Solid refers to waste generated by homes and businesses, such as food, paper, plastics, and textiles, which is usually collected by the municipality and disposed of in a landfill or incinerator. Non-solid waste refers to waste generated by industries from their production processes and pollution control equipment.
Over the past 10 years, 3,00,000 new homes have been built in Qatar so it is not surprising that the construction industry uses 400 million tonnes of natural resources each year. 100 million tonnes of waste is produced, however, it is estimated that 93% of that is recovered and used again. This guide reinforces the strategies used to maintain these high standards of construction waste management.
All businesses owe a duty of care to handle their waste properly. This is enforced by the Environmental agency and failure to do so may result in a hefty fine and can damage your company’s reputation.
Construction waste is any material produced as a result of construction work that is no longer needed or wanted. This waste can come from site clearance, construction, excavation, renovation, refurbishment, demolition, and road works, and can include a wide variety of materials such as surplus materials, recycled materials, non-recyclable materials, and hazardous materials. It is projected that by 2020, the annual volume of construction waste generated worldwide will reach 2.2 billion tons. Effective waste management requires proper identification and classification of waste into different types.
Construction waste can be classified into the following categories:
- Dredged materials – which are evacuated during site preparation and can include tree stumps, dirt, rocks, etc.
- Insulation and Asbestos materials – asbestos containing materials pose a health risk and should be handled carefully.
- Concrete, Bricks, Tiles, and Ceramics – mainly non-hazardous, can be recycled.
- Wood, Glass, and Plastic – non-inert and can be recycled or reused.
- Metallic Waste – non-hazardous but metals containing hazardous substances should be handled carefully.

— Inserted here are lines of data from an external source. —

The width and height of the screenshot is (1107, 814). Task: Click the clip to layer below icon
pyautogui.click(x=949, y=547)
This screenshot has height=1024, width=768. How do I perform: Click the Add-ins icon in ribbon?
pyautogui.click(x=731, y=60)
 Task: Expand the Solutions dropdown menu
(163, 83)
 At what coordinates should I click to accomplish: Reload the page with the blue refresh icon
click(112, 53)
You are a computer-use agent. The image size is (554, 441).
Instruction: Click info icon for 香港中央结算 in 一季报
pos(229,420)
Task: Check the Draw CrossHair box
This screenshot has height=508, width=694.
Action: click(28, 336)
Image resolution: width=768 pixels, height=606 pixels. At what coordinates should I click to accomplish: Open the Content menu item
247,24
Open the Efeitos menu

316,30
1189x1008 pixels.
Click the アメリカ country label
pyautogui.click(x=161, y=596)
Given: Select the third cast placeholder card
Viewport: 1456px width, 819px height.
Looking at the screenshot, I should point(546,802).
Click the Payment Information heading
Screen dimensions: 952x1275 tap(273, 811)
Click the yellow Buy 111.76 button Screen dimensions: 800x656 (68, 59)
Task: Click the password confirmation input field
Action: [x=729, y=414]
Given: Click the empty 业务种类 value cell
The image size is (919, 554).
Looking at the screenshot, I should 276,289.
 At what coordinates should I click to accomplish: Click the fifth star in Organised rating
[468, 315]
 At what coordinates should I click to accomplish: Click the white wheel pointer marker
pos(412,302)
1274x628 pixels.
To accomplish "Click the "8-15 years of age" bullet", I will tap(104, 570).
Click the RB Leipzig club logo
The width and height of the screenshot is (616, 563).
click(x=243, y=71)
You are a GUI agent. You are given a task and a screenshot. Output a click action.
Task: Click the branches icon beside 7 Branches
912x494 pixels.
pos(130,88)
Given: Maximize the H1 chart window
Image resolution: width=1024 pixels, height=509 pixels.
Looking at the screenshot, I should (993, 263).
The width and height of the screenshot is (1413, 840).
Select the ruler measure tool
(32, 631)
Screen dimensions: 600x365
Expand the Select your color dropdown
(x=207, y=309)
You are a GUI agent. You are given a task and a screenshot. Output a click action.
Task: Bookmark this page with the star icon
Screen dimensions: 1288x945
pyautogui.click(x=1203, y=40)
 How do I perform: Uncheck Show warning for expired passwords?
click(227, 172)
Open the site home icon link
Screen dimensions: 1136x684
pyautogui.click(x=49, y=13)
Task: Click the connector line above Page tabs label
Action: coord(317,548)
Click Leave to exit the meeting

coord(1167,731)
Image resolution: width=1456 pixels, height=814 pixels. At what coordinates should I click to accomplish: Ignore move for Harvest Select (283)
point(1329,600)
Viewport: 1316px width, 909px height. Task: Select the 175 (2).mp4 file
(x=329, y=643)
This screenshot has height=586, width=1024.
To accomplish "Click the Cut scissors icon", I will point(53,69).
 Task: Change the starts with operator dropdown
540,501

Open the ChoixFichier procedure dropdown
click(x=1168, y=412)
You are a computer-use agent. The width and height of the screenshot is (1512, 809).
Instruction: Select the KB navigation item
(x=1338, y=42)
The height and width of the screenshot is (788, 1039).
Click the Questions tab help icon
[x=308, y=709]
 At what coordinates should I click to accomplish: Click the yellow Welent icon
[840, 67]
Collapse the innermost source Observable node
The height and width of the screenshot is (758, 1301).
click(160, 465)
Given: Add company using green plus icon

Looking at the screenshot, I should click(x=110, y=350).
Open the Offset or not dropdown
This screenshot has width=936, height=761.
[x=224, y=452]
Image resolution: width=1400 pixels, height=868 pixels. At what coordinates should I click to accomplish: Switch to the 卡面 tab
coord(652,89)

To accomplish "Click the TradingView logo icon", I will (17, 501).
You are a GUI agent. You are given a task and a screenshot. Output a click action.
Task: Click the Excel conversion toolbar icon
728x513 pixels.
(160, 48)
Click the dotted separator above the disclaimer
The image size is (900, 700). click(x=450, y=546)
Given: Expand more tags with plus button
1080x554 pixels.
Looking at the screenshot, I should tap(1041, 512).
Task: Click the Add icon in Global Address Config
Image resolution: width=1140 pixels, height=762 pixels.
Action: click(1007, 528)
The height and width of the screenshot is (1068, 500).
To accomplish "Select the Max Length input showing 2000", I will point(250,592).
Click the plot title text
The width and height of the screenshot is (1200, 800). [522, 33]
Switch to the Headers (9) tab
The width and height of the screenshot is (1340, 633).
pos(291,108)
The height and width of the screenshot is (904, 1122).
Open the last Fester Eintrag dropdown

- Drywall – made of gypsum wallboard, mostly non-hazardous.
- Cement – unused or un-set cement is always hazardous.
- Paints, Varnishes, Adhesives & Sealants – extremely hazardous waste.
90% of construction waste is inert or non-hazardous and can be reclaimed, reused and recycled. The remaining 10% is non-recyclable, non-hazardous and hazardous waste. Hazardous waste materials include contaminated soil, leftover paints, solvent, aerosol cans, asbestos, paint thinners, striping paint, contaminated empty containers, etc.